Miniature models and 3D blueprints were utilized to capture the crashing tidal wave. The miniatures were used to create splashing effects, while the 3D models were used to depict the pier and boardwalk. Yet, despite all the time, money, and effort spent on the showstopping finale, it all went for naught thanks to a tepid response from a fickle test audience. Even Steven Spielberg, who previewed a rough cut of Snake Eyes for his old friend De Palma for the last time, was unable to convince the powers that be to retain the original vision for the pulse-pounding pinnacle. The reshot ending completely alters the tone and tenor of the movie’s primary intention and completely robs moviegoers of the Biblical underpinnings the movie was conceptually founded on. 

Despite Paramount’s unwise decision to compromise De Palma’s vision, the original tidal wave ending of Snake Eyes can be seen on YouTube. The epic FX-driven sequence lasts much longer than the ending featured in the final cut and depicts the tidal wave crashing into the Millennium Powell Arena and knocking Dunne to the floor as Sontoro and Julia take cover. The giant metallic orb that serves as the logo for the Arena rolls into the casino and crushes Dunne to a pulp, leaving the storage area of the arena submerged in several feet of water. Dunne getting destroyed by the insignia of his corrupt co-conspirator would have added a delicious slice of poetic justice to the ending of Snake Eyes. Alas, as it is now and forever, Dunne’s awkwardly filmed, tacked-on suicide is far less satisfying and feels like a cheap and rushed last-minute addition that benefits nobody. The lesson learned? Never make creative decisions based on the response of a fickle test audience, especially for a movie directed by such a tried and true artist like Brian De Palma.  

Although Snake Eyes turned its pricey $73 million budget into a $103 million global moneymaker, the movie lost money at the domestic box office. Snake Eyes grossed just $55 million in North America, a disappointing haul for Paramount and De Palma after their runaway financial success with Mission: Impossible two years earlier. Yet, looking back at Snake Eyes in 2024, it’s easy to ascribe the critical and financial failure of the movie to the abandonment of the climactic tidal wave spectacle. By witnessing the originally filmed ending online, it’s clear that De Palma’s intention for concluding Snake Eyes works much better than what is ultimately presented to viewers in the theatrical cut. At the time, the film drew criticism for revealing the killer too soon, something De Palma took umbrage with, telling documentary filmmaker Mark Cousins:

“There’s a lot of discussion in Snake Eyes about why we reveal who did it so soon. Well, the problem is that it isn’t about who did it. It’s a mystery about a relationship, two people, and how finding that out affects their relationship … those kinds of procedural movies are extremely boring…”

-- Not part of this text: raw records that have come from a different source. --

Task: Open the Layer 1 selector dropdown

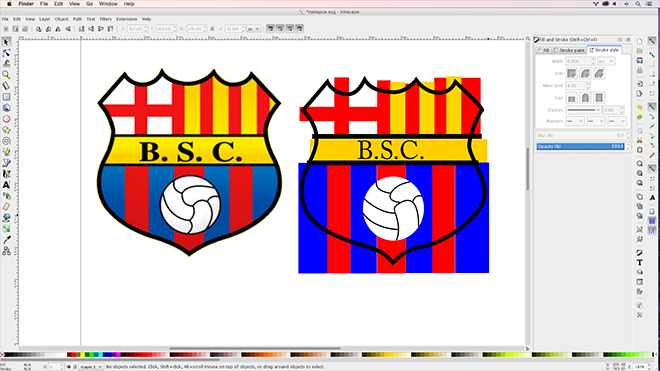Action: pyautogui.click(x=90, y=367)
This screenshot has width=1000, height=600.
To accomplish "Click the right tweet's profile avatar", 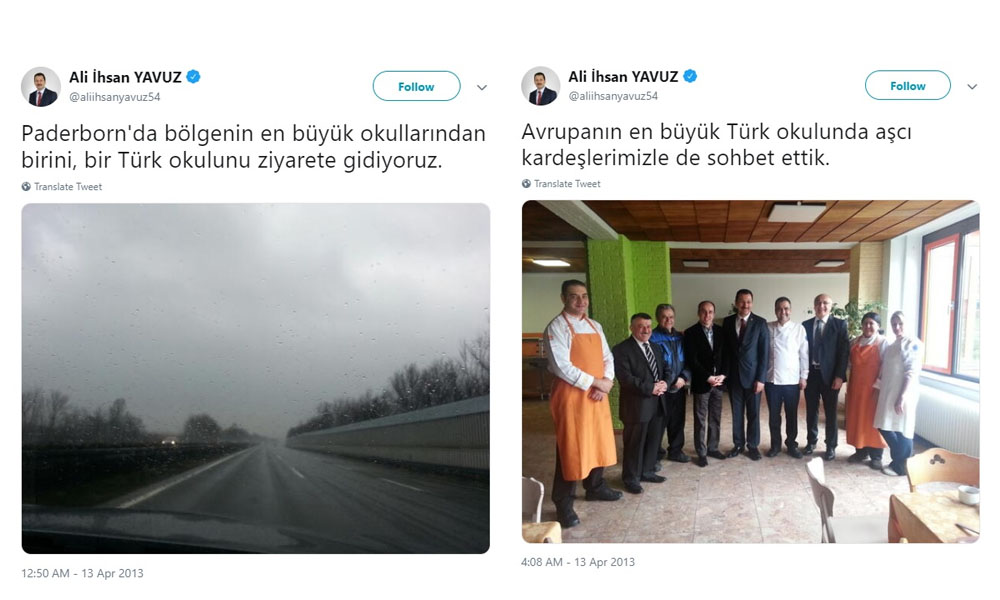I will (541, 85).
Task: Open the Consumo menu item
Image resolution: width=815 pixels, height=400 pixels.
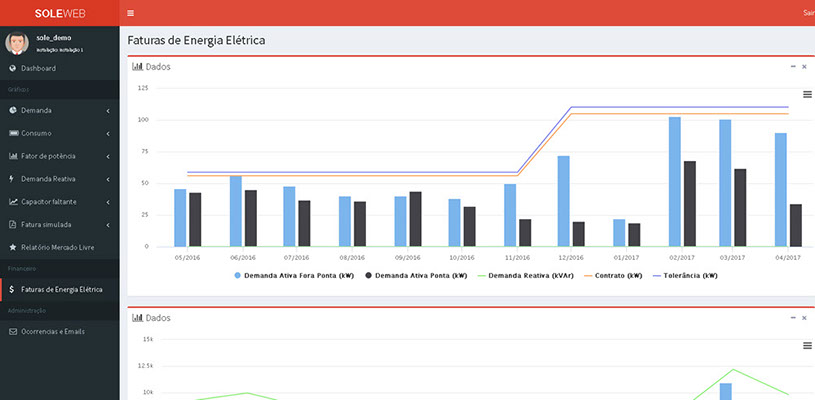Action: pos(36,133)
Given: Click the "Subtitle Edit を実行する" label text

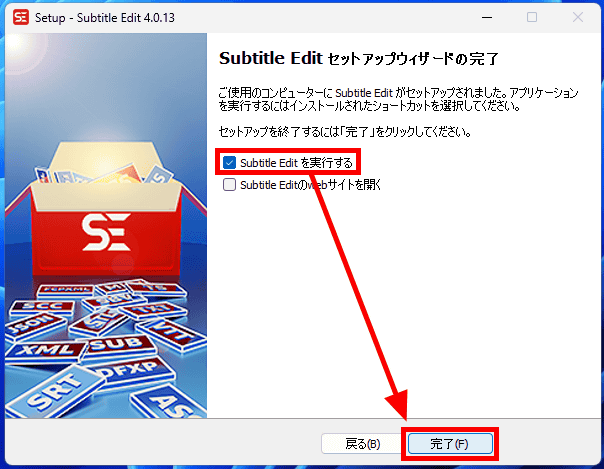Looking at the screenshot, I should (296, 163).
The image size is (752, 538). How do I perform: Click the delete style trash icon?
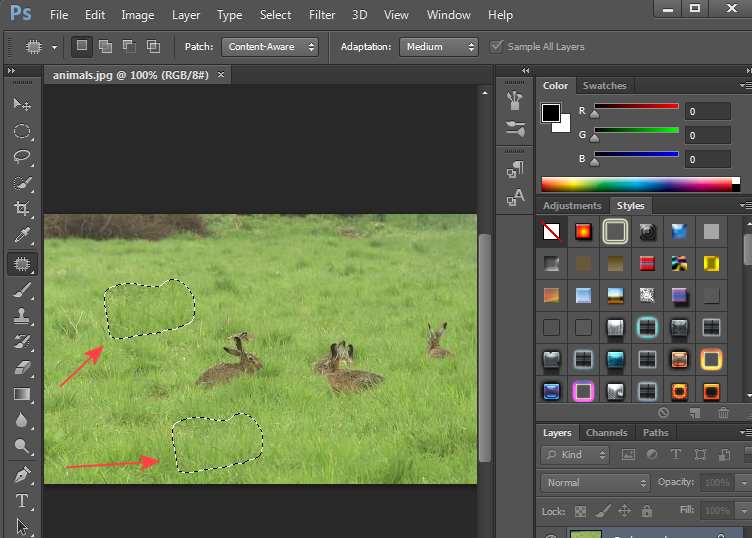tap(723, 412)
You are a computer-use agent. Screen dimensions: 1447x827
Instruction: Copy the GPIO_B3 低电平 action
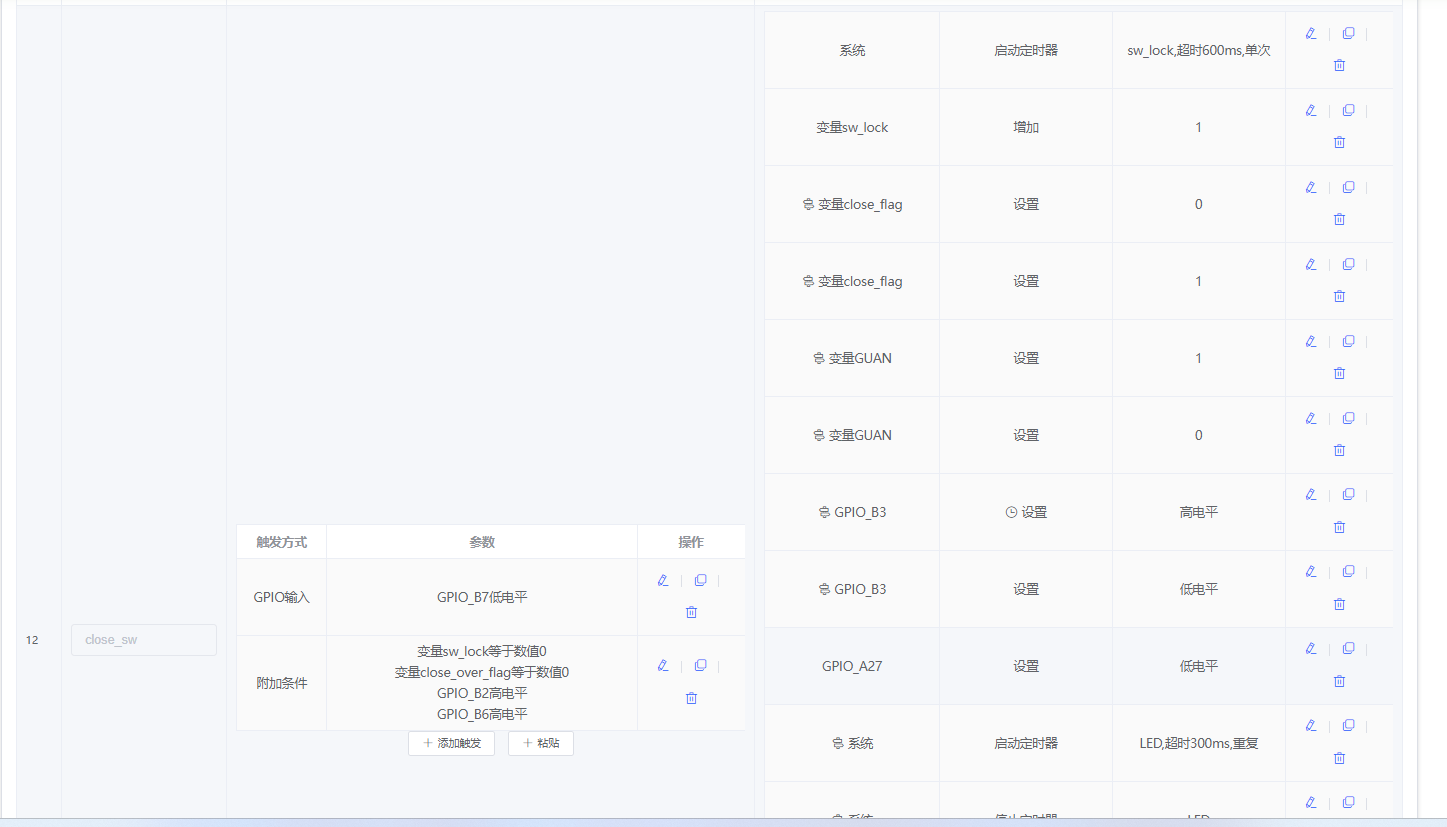coord(1348,572)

As for further criticism, much has been made about the dazzling Steadicam shot that opens the film and how the story tends to follow apart afterward. The irony is that the badly botched ending of the movie is what ultimately tells the story of Snake Eyes’ purgatorial fate. Although the movie as a whole is better than people remember it for and deserves to be recommended for De Palma fans, Snake Eyes could and should have functioned more dramatically had the original tidal wave ending remanded intact as a showstopping spectacle. That, dear friends, is more or less What Happened to Brian De Palma’s Snake Eyes!